START Quoted passage
Complications Arising From An Oophorectomy
In the 1980s, it was reported that many cases of oophorectomy had been performed on women who have healthy ovaries and fallopian tubes and their reason for this was to reduce the risk of ovarian cancer which arise after menopause. However, in the 1990s when the side effects of the procedure was discovered, women started to rethink about undergoing this procedure unless necessary. Inspite of all the involved risks, oophorectomy remains the favored treatment for women who dread cancer. As a proof of this, in 2004 close to 50,000 cases of oophorectomy were reported. The reason for this was because the procedure had been found to be very effective. Patients who carried the genetic mutations of BRCA1 or BRCA2 have reduced their risk of breast cancer from 89% to 19%. Although ovarian cancer remains a low-mortality rank of the fatal disease list, it is still vital for women to know what choices are available in the event that it becomes a concern for them.
Effects Of Oophorectomy
Undergoing surgery for any ailment is never an easy thing for a patient who will have to expect any complication to appear. Some ordinary short-term effects of this procedure include blood clotting, internal bleeding, infection, emotional stress and accidental injury to other organs.
While long term effects are more serious. Add to that, the fact that oophorectomy does not completely rule out the risk of the occurrence of cancer. In some cases, the cancer has already metastasid in the other parts of the body so there is absolutely no assurance for complete prognosis.
END Quoted passage
START Dataset extract
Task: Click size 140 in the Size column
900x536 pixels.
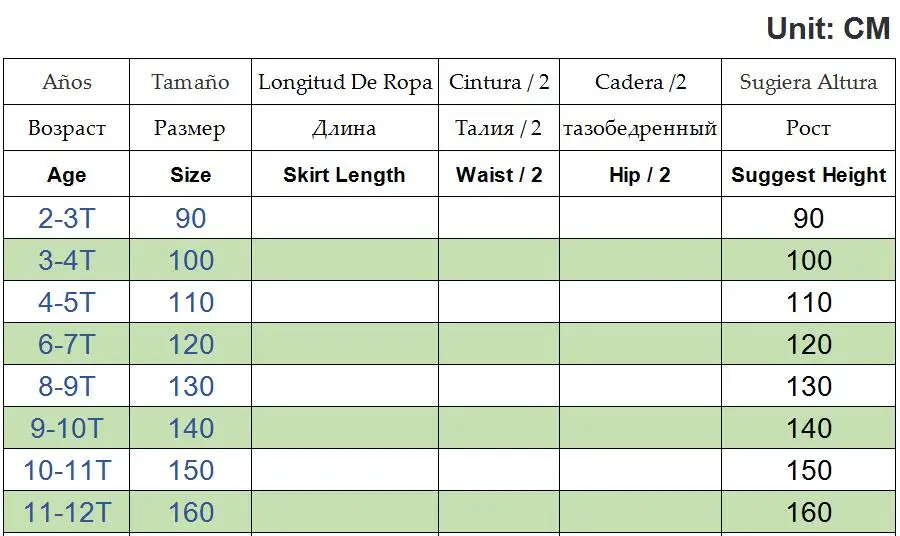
END Dataset extract
▶ _Exercise_: Continue the article on complications of oophorectomy from the point where it ends.

▶ _Output of the exercise_:
Another fact to consider is that oophorectomy fast tracks menopause. The menopausal signs and symptoms are more severe than when you are experiencing the normal menopausal cycle. All the bad effects due to the non-production of hormones will continue until the time when the normal menopause comes.
Aside from these severe and sudden symptoms of menopause due to oophorectomy, it also increases a woman’s risk for cardiovascular ailments. The actual cause is not clearly established but studies have shown that women who have had oophorectomy are seven times more vulnerable to have heart conditions in the future.
Sexual dysfunction is also commonly seen in women who have undergone oophorectomy. In the process, they are unable to achieve orgasm and experience a decline in their sexual desire. This can happen during menopause but there is a more significant and greater chance of experiencing this after oophorectomy.
How To Manage The Effects Of Oophorectomy
Normally a Hormone Replacement Therapy is prescribed by the doctor. However, since HRT has been introduced, it had been getting criticisms because of the established risks involved. But despite of the risks, patients still continue to use this therapy to control the effects of lost hormones and improve their general well being. Today, doctors still continue to prescribe HRT to patients as they think that the benefits outweigh the risks. But this does not mean that HRT is the only method to control and normalize the effects of oophorectomy.There are some non-hormonal programs which can help with bone density risks and some selective serotonin reuptake inhibitors which are known to help with menopausal problems such as the drug Prozac.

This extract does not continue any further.